Hemp. My absolute favorite material for making bodices. I adore the contrast with silk, the way the smooth, sheer, impalpable chiffons contrast with the rough grainy antiqueness of the vintage hemp.
I collect these one of a kind pieces at vintage markets across northern Italy, they are old, sometimes dating back to the mid 1800. They are handwoven, hand spun, the perfect shade of natural ivory.
After carefully soaking and washing these, we roll them up and store them for future use. They are precious, as no one makes these anymore and will one day be gone.

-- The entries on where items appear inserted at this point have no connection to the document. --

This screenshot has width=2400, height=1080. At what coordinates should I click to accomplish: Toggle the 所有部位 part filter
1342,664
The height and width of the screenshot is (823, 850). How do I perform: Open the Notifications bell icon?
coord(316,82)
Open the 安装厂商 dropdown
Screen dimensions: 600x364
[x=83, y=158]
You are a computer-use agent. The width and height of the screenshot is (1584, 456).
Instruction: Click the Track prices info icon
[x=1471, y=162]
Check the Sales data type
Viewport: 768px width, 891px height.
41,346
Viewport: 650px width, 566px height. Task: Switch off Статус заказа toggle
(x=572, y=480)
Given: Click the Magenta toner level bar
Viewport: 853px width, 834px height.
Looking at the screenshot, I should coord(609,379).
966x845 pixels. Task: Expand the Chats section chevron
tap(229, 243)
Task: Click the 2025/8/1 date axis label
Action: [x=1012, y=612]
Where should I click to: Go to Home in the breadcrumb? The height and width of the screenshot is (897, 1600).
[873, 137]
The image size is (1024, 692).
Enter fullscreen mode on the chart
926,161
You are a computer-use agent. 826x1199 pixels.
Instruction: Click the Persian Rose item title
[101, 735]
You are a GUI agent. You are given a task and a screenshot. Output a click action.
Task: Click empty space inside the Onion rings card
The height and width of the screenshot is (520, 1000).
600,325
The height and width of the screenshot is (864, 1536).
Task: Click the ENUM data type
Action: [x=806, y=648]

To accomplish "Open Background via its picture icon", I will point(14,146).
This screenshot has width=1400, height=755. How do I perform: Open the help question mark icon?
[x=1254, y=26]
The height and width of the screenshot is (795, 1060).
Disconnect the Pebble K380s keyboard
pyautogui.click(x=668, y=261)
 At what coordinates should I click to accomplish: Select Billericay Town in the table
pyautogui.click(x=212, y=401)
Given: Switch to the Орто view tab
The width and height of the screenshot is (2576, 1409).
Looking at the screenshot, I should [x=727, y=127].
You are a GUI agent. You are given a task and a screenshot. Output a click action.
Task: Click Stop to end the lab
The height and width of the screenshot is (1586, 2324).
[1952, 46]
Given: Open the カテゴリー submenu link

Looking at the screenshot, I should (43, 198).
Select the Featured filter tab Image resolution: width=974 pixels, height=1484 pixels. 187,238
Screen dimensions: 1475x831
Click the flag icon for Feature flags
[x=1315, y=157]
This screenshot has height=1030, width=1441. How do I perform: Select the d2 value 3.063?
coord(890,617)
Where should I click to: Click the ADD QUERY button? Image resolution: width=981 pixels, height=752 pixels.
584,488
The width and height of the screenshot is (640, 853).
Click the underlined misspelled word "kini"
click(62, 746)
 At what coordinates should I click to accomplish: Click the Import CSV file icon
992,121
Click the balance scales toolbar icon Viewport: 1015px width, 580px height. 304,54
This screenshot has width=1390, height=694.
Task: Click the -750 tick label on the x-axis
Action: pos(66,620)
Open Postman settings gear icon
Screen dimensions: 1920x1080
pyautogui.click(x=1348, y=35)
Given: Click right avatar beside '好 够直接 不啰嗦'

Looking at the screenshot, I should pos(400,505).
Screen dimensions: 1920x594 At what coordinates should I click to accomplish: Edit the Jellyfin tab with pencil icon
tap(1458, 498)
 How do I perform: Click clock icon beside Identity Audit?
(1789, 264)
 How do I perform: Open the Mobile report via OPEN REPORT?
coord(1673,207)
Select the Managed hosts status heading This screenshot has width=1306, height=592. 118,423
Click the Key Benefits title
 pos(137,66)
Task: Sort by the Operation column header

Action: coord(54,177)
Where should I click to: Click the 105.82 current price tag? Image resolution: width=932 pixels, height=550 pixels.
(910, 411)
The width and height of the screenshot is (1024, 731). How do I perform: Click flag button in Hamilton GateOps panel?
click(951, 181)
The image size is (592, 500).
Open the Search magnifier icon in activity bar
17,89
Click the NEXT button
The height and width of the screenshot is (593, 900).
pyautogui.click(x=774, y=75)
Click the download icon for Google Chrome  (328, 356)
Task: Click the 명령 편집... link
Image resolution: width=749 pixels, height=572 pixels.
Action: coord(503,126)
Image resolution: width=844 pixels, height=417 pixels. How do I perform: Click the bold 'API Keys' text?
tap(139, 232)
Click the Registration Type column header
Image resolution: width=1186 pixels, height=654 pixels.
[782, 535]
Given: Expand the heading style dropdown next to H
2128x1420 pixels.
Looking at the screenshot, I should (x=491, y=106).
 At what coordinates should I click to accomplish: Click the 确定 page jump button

They were made for the dowries of brides, to be cut as needed, finished by hand, and often embroidered with the couple’s family monogram. Common uses were face towels, napkins, table cloths, bed sheets, beautiful lace-edged night gowns, underwear, aprons.
They are the perfect weight and texture to make fitted and boned bodices, the plain weave and thick texture provides a supple, pliable material which is a dream to work with.
Here are a few examples of designs that feature hemp, and a some photos of brides who chose to wear it:
• The ever beloved Papaver, worn by Maria, Alexandra, Indy, and by Emma
• The fairylike Agapanthus worn by Francesca and by Cailean,
• Helianthus, worn by Amaya and by Serena
• Simple, ethereal Tilia, one of my first designs and still a favorite years later, worn by Jenny, Lauren, Chiara, and by this sweet hippie baby bump
The ones that have a less beautiful hue of ivory we use as innermost layer, the interlining, sandwiched between the silk lining and the outer fashion fabric (sometimes silk shantung or satin). So if you choose a design with a bodice, know that inside, is a piece of Italian history. We got you covered with your #somethingold!